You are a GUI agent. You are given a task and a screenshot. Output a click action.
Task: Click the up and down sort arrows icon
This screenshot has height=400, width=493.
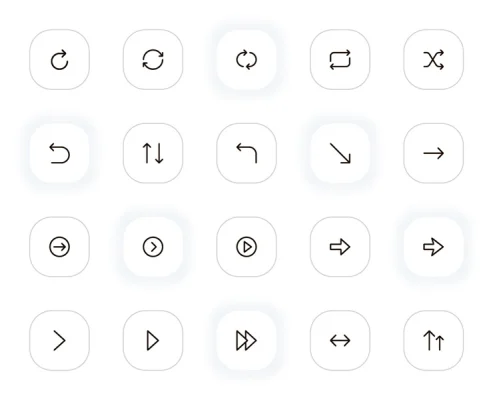click(x=153, y=153)
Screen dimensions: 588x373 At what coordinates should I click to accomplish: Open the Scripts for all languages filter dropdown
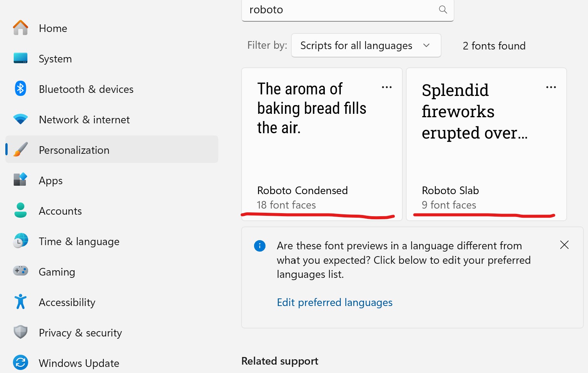pos(366,45)
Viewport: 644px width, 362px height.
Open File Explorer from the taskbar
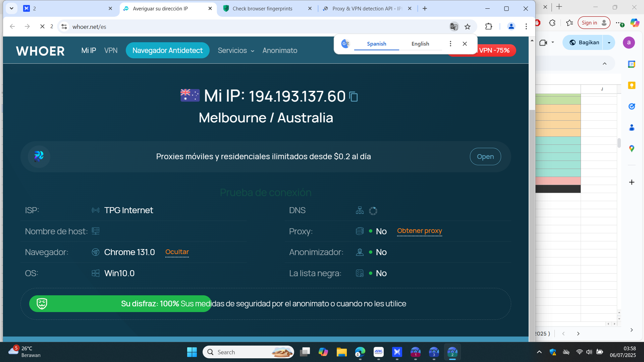(x=341, y=352)
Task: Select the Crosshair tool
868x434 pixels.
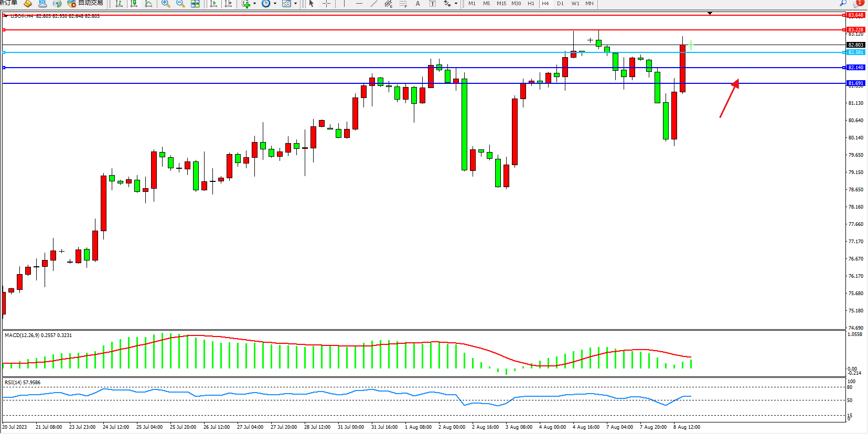Action: 326,4
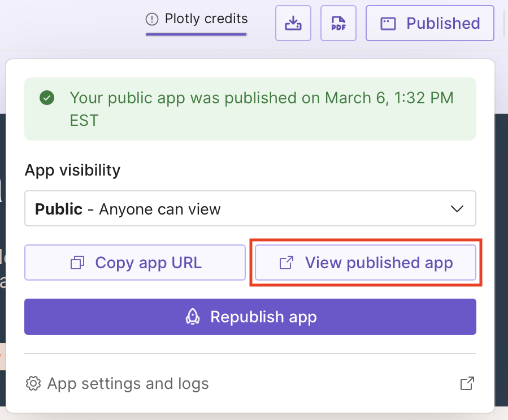Image resolution: width=508 pixels, height=420 pixels.
Task: Click the external-link icon for App settings and logs
Action: point(467,383)
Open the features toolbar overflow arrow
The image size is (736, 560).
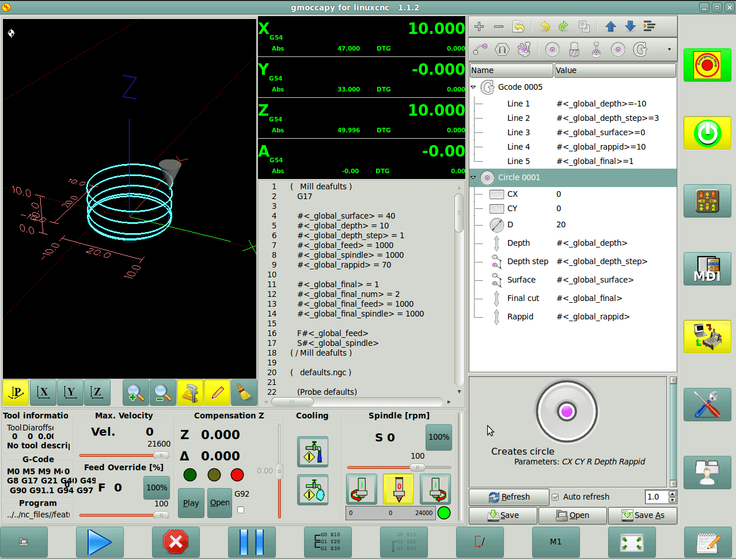point(669,49)
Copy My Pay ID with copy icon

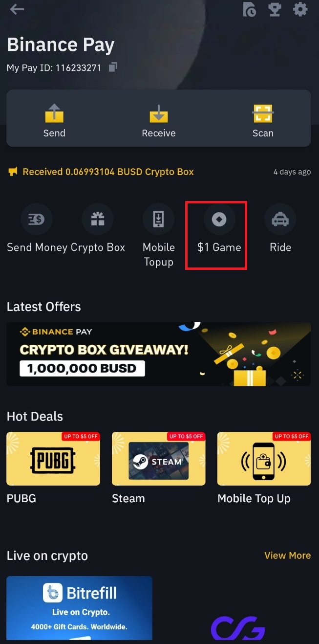(x=113, y=67)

# [STATED GOAL]
Reproduce every one of the lines above word for word, leaving the pictures out.

# [PROBLEM SOLUTION]
You are a GUI agent. You are given a task and a screenshot. Output a click action.
Task: Click the up and down sort arrows icon
This screenshot has height=400, width=493.
click(x=153, y=153)
Screen dimensions: 588x373 At what coordinates should I click to accomplish: Open the Scripts for all languages filter dropdown
pos(366,45)
Viewport: 644px width, 362px height.
Open File Explorer from the taskbar
(x=341, y=352)
Task: Select the Crosshair tool
868x434 pixels.
Action: 326,4
Image resolution: width=508 pixels, height=420 pixels.
Task: Click the external-link icon for App settings and logs
Action: point(467,383)
Open the features toolbar overflow arrow
The image size is (736, 560).
point(669,49)
Copy My Pay ID with copy icon

(x=113, y=67)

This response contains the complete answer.